Challenge.
Please copy out everything from the row containing "Click the yellow EE network logo" down to the end of the rows, with "screenshot" renamed to "capture" and all else unchanged. Leave the pictures out of your answer.

(Stored data)
Start

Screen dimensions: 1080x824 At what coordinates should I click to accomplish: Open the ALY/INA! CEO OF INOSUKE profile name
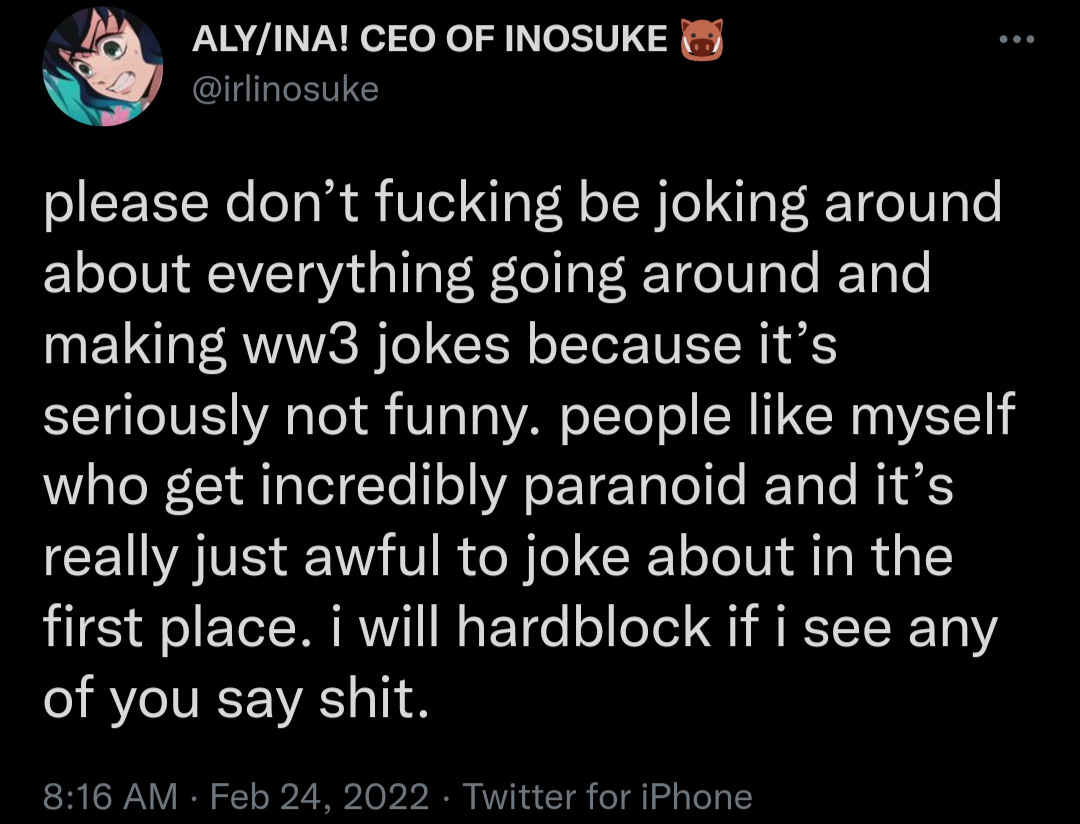coord(431,40)
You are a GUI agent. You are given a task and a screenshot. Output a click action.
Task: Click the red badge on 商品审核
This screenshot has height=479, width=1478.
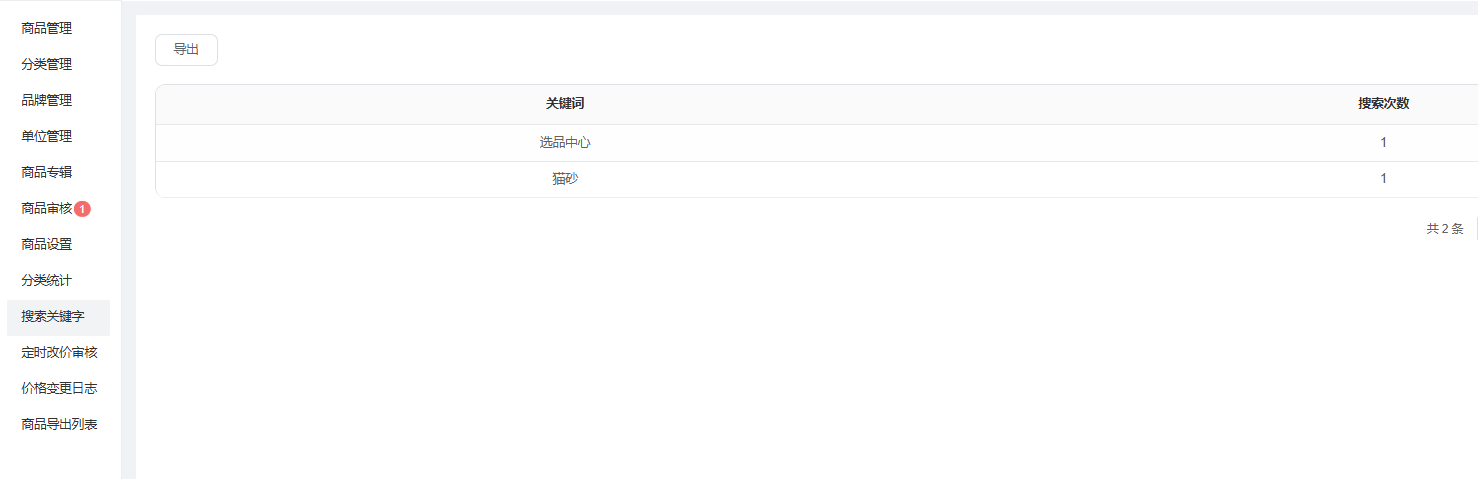pos(82,209)
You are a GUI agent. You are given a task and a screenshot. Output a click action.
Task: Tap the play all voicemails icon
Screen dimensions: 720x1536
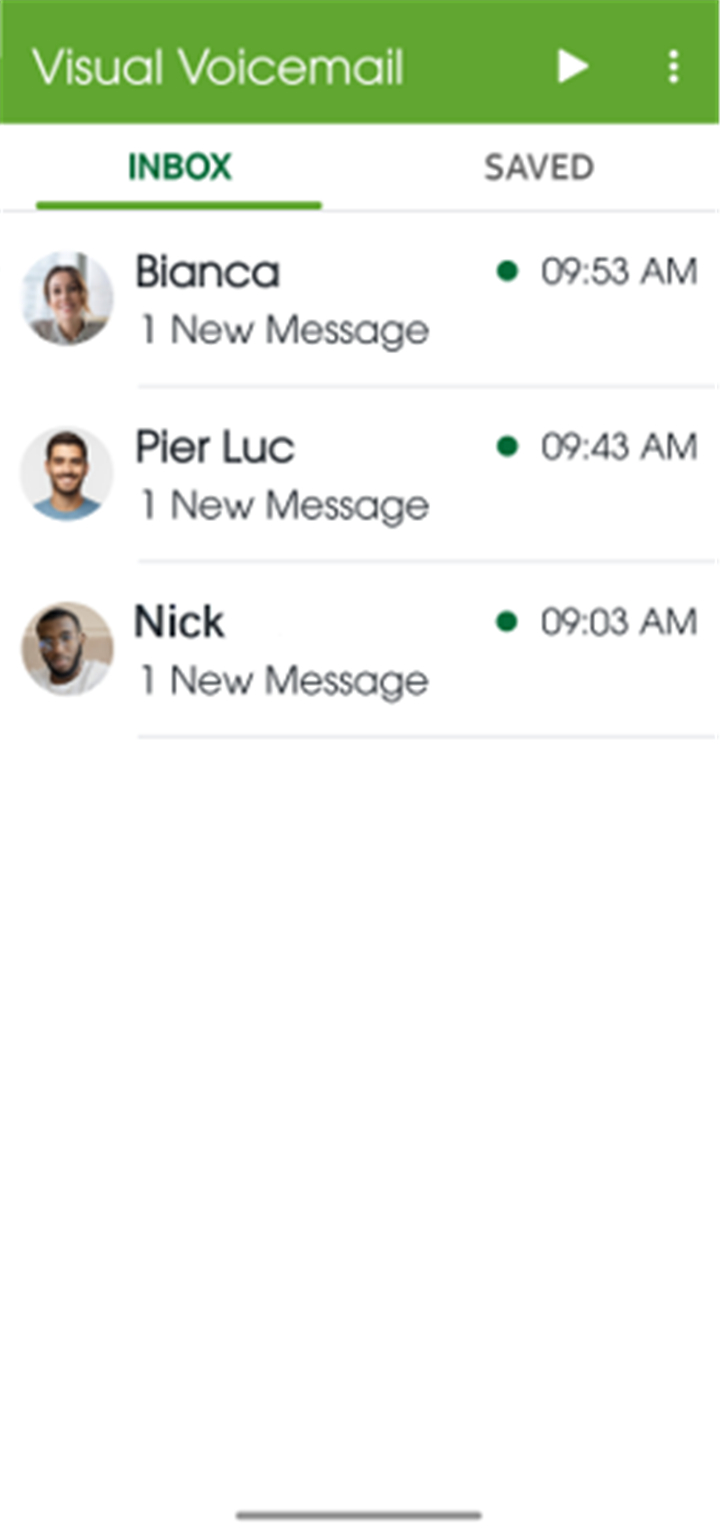(x=572, y=67)

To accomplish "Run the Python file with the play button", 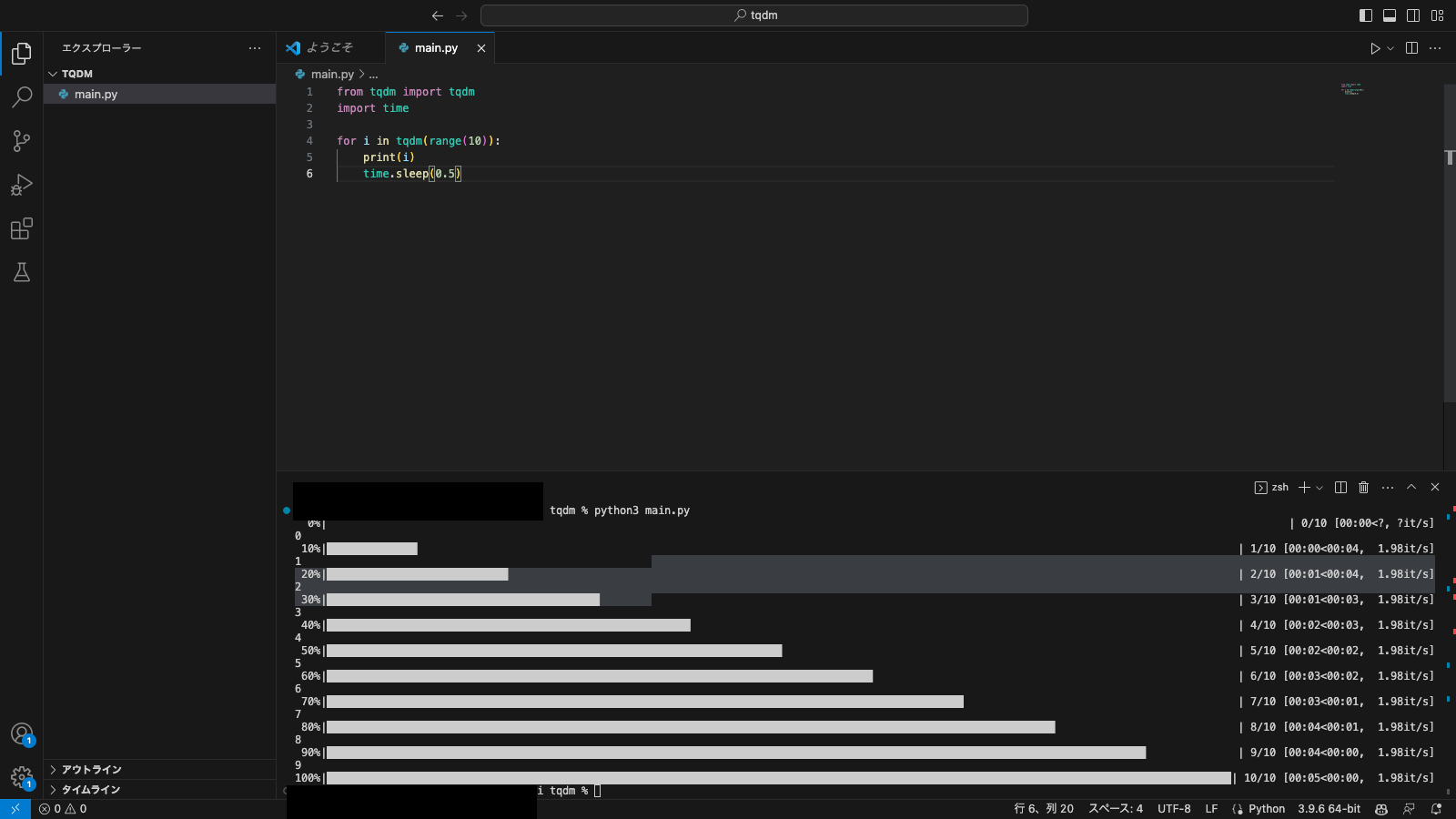I will pyautogui.click(x=1376, y=48).

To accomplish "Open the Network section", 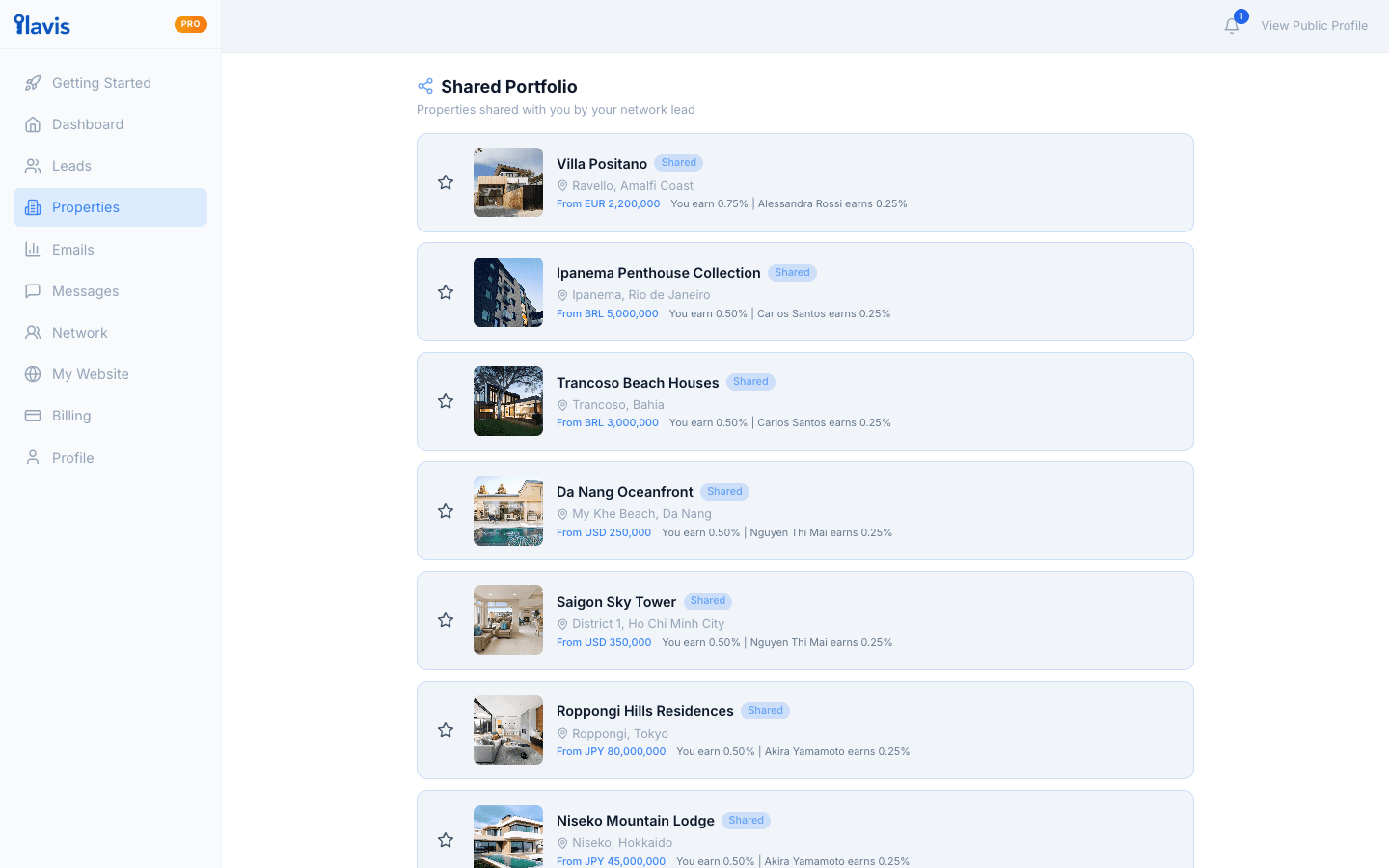I will 79,332.
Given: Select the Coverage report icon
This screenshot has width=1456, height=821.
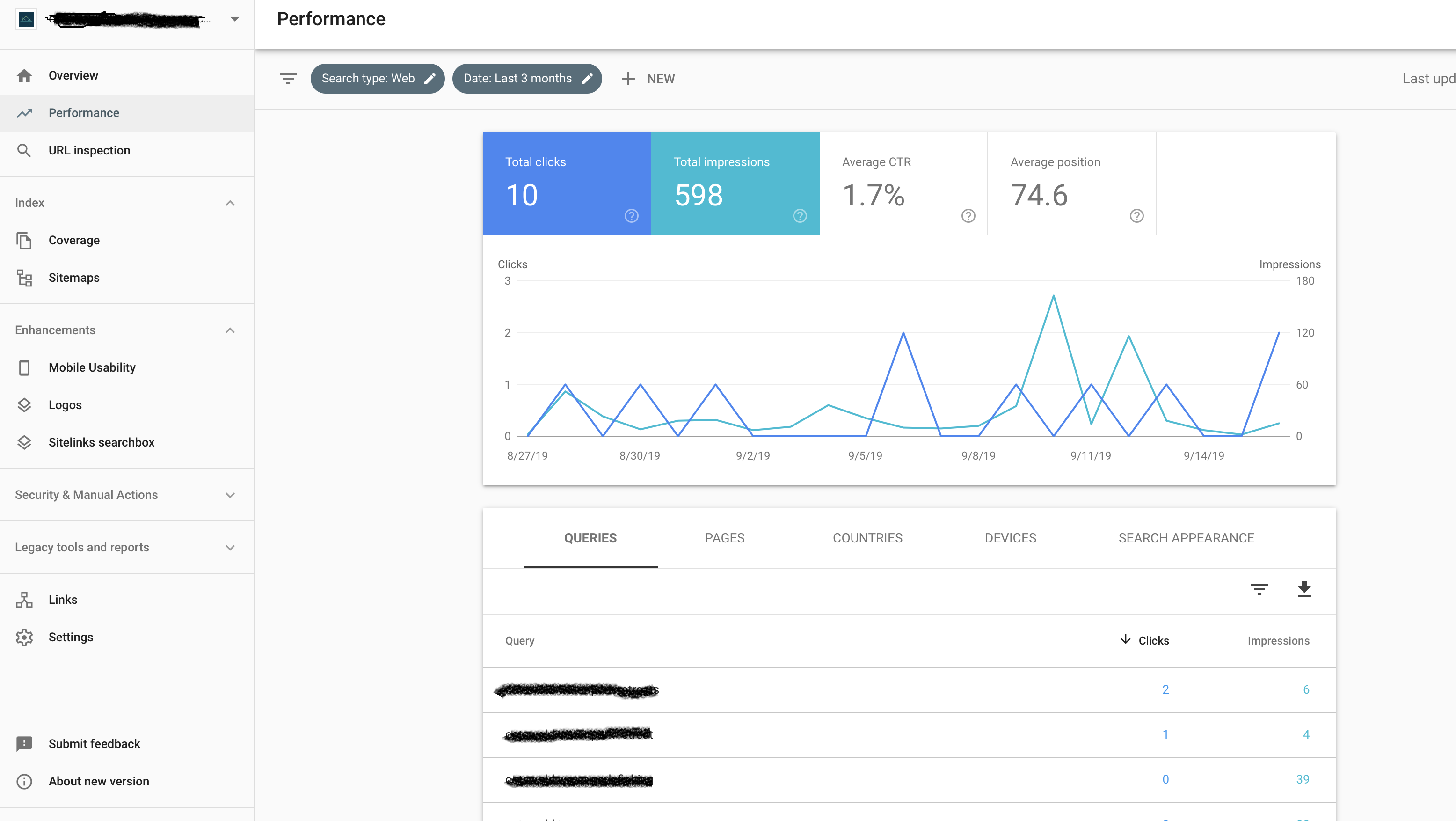Looking at the screenshot, I should click(25, 240).
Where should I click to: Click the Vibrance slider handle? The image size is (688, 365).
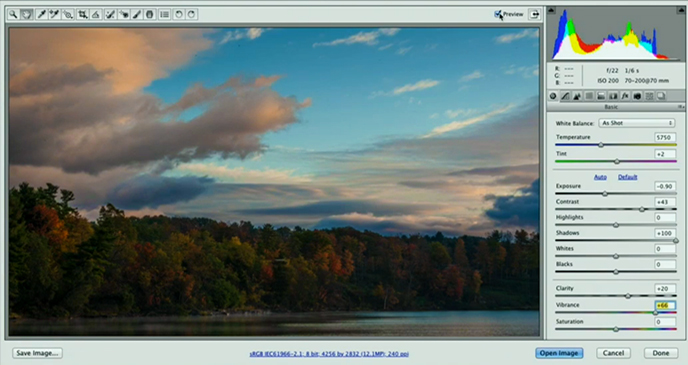point(656,312)
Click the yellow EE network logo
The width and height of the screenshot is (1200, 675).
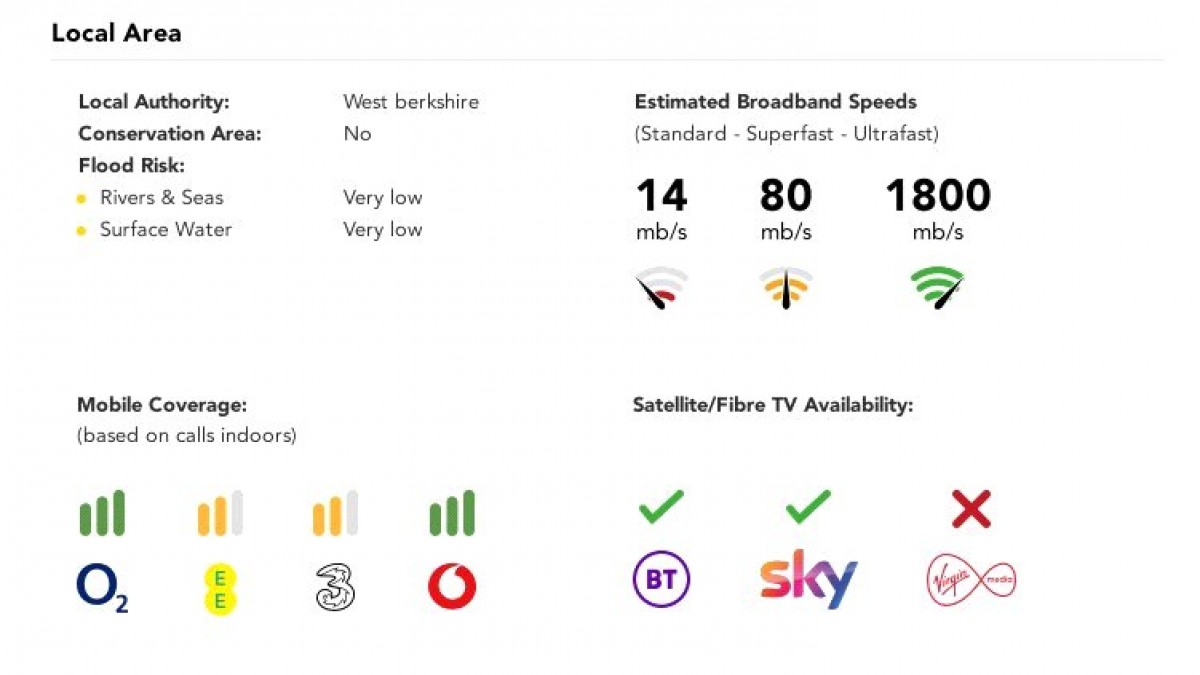point(220,588)

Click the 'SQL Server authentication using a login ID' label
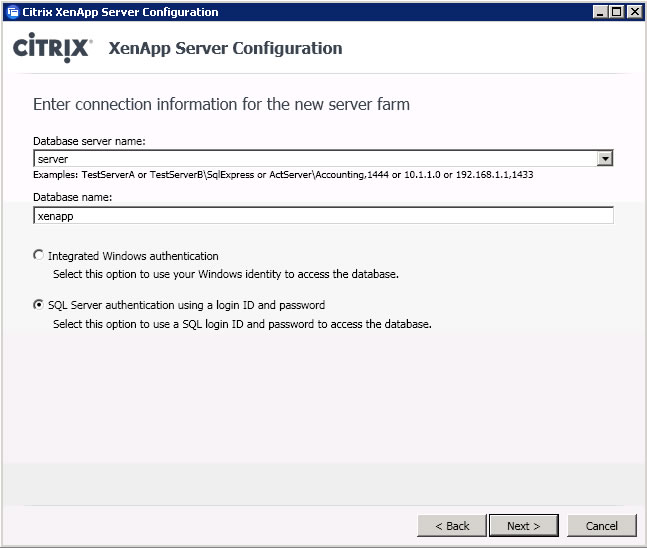click(x=187, y=305)
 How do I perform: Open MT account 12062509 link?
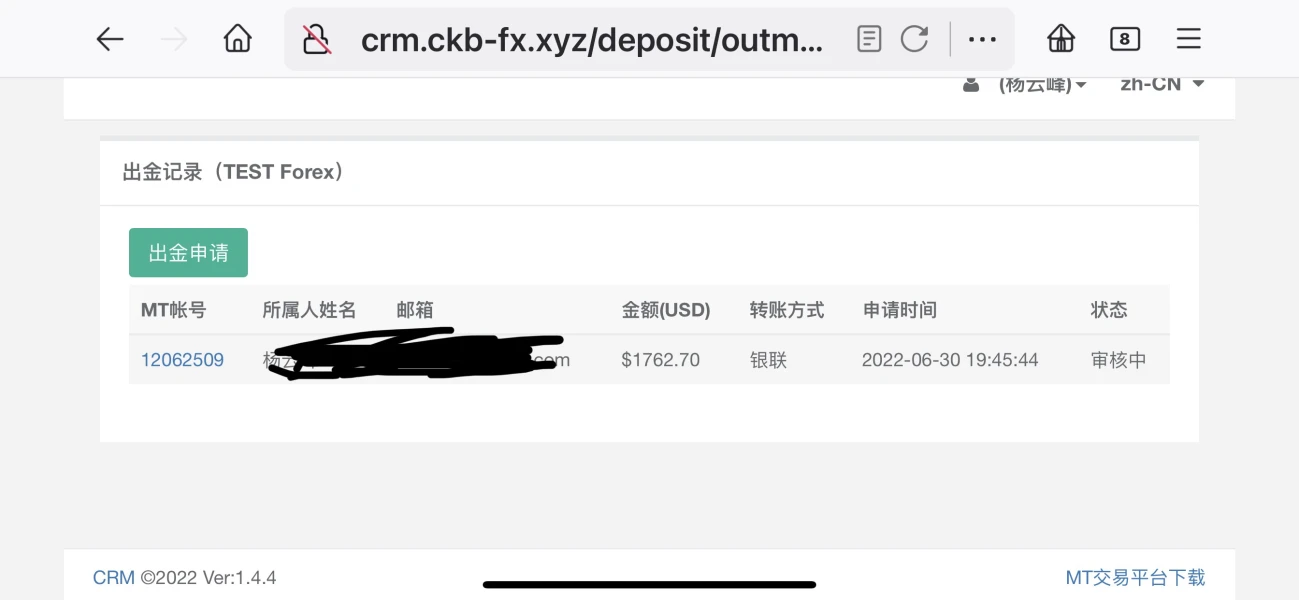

End

Finished exercise.
Click the yellow EE network logo
The width and height of the capture is (1200, 675).
point(220,588)

Click the 'SQL Server authentication using a login ID' label
click(x=187, y=305)
 How do I perform: Open MT account 12062509 link?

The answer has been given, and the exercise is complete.